Ещё минут через двадцать, когда терпение их уже совсем кончилось, силы иссякли, а мультифоны исправно связались со всеми ответственными лицами, красный от злости Вася готов был уже перейти к каким-нибудь агрессивным действиям. Тем более что Галочка устало плюхнулась прямо на его дорогой чемодан из какой-то реликтовой кожи и совсем не реагировала ни на какие просьбы и замечания. В этот самый момент, в эту самую точку кипения, недалекую от взрыва, неподалеку послышался шум старого мотора. Очевидно, что по дороге ехал какой-то ретроэкспонат, ведь всем давно известны гораздо более эффективные способы передвижения! Вася сморщился от громкого нарастающего гудения, Галочка прикрыла уши ладошками и испуганно уставилась на дорогу. Внезапно из-за поворота показался побитый и обшарпанный уазик. Резко затормозив прямо рядом с молодой парой, уазик обдал их облаком пыли. Не дожидаясь, когда она осядет, водитель распахнул скрипучую дверь и подошёл к туристам, замершим в изумлении:

– Здрассьте! Вы на Сельскую новь? Ну лады! Запрыгивайте внутрь! Сумки ваши, что ль? Ну, ёлки, такого модного багажа я ещё не видал! Наверно, вы к нам надолго, понабрали-то с собой, ух! – рявкнул водитель уазика и принялся небрежно забрасывать дорогие сумки в багажник.

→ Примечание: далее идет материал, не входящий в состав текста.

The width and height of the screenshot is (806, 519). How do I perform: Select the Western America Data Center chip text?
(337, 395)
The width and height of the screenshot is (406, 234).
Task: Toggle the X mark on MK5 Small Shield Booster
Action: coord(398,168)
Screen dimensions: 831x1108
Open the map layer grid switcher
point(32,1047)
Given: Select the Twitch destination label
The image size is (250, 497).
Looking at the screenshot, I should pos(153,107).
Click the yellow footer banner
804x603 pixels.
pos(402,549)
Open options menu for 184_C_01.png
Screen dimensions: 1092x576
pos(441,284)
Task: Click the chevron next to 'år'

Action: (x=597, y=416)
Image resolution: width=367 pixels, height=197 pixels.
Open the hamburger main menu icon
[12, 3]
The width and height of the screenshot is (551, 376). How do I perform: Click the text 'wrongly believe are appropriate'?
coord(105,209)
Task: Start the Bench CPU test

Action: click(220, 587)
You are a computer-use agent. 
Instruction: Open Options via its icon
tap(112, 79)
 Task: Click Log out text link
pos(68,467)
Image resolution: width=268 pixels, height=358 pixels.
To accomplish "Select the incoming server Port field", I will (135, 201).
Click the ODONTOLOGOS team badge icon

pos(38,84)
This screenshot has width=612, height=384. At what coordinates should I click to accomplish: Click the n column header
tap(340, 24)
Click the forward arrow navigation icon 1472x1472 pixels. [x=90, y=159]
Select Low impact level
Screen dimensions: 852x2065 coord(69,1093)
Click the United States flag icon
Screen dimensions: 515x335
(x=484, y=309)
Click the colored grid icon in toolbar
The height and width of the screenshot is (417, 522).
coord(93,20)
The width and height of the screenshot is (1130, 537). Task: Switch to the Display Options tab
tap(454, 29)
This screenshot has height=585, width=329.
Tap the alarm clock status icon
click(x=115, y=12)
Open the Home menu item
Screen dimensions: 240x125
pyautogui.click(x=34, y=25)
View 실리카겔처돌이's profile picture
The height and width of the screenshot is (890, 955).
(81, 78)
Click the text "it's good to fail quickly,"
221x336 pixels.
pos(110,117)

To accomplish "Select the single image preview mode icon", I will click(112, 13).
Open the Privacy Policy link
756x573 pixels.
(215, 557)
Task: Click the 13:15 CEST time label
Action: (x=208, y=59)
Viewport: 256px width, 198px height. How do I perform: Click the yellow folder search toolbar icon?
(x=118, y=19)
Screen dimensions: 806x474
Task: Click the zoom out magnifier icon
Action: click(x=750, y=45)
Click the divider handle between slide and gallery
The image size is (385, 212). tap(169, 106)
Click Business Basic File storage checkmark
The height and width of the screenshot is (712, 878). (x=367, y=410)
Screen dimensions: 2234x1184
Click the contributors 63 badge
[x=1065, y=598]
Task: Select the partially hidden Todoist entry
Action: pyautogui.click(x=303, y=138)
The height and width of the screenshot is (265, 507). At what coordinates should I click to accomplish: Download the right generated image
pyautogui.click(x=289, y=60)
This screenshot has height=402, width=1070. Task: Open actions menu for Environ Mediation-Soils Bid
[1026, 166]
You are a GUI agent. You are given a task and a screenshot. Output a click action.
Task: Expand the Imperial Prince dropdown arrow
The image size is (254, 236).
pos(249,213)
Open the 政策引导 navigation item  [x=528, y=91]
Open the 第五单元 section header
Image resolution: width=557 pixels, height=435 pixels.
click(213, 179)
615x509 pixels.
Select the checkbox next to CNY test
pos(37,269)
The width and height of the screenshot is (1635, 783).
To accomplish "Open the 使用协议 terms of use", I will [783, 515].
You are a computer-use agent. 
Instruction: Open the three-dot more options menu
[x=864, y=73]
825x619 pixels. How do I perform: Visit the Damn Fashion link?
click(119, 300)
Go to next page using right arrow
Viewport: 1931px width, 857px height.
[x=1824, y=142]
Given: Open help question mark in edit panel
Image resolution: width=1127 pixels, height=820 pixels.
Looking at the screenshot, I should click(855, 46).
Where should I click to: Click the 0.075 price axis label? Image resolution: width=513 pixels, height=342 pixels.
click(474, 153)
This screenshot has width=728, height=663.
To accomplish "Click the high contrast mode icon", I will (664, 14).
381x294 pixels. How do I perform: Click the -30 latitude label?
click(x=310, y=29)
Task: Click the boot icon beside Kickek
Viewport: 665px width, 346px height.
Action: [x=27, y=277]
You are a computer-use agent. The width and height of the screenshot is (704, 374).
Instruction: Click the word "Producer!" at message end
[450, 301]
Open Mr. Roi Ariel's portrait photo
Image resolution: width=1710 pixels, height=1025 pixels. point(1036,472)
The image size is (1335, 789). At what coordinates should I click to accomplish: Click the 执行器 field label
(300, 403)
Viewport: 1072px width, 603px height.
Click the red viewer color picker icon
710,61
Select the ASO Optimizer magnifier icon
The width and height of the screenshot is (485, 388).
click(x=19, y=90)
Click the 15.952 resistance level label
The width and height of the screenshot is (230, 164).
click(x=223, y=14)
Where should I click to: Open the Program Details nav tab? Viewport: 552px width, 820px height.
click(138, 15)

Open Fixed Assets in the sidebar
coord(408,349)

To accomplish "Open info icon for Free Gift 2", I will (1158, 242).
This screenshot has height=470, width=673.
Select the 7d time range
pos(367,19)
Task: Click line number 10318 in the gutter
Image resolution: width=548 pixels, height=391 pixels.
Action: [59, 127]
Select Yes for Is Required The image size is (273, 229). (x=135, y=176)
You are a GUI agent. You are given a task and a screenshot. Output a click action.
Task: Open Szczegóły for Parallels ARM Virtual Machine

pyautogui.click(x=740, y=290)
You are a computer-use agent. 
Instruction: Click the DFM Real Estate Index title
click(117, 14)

– О-о-о-о, – простонала Галочка, протягивая руки к летящим в недра грязного, старого уазика сумкам.

– Эй, гражданин! – строго произнёс Вася. – Не кидайте так, осторожнее! И кто вы вообще такой, хотелось бы знать!

– А, командир, воля твоя, полегче так полегче! Меня зовут Кондратий Михалыч, для своих просто Михалыч! Ты Василий, да? И Галина? Галочка, не переживай, всё доставим в лучшем виде! – добродушно ответил Михалыч, подняв руки в примирительном жесте.

Василий поперхнулся от гнева и хотел было выдать эффектную тираду о панибратстве, качестве обслуживания и прочих важных вещах, но в этот момент снова заохала Галочка. Михалыч пытался усадить её в машину, а она упиралась, словно молодая козочка, и отчаянно мотала головой.

– Я не сяду в ЭТО! Я ещё молода! Вася сказал, будут надёжные турболёты! Нет! Ни за что! – кричала она.

– Кондратий Михалыч, прекратите! Вы что, всерьёз решили повезти нас на этой ржавой…эээ…заготовке? – вмешался Вася, отстранив удивлённого водителя от Галочки.

– Вась, ты чего! Это ж программа «Сельская новь»! Прогулка на аутентичном джипе, в народе уазике, входит в неё! Это ж, ёлки, самобытность, как вы хотели! – развёл руками Михалыч.

Грозно хмурясь, Вася залез в папку с брошюрами и внимательно прочитал программу. Покраснев ещё больше, он вынужден был признать, что никаких турболётов в ней и в помине не было, а вот аутентичный уазик был! Как это он этого не заметил?! Попросту ведь и в голову не пришло другого, вот как! Все давно летают на турболётах, что ещё за уазик?!

Переглянувшись с Галочкой, Вася вздохнул и подошёл к ней, чтобы помочь ей сесть и пристегнуть её ремнём покрепче. Страшно стало и ему, бывалому пехотинцу, тренированному на высокотехнологичных военных базах. Теперь же, в середине двадцать первого века всё было предусмотрено, во всех сферах жизни царили контроль и благополучие, а всякие потенциально опасные ситуации моделировались на симуляторах. Реальные, живые трудности остались на страницах романов и в старом кино. А тут дребезжащий, разбитый уазик… Что ж, раз фирма отвечает и это прописано в контракте, можно и попробовать. В конце концов, у них с Галочкой оформлены все виды страховки, на всякий случай, так что… Вася сел рядом с женой и сам тщательно пристегнулся. Была не была!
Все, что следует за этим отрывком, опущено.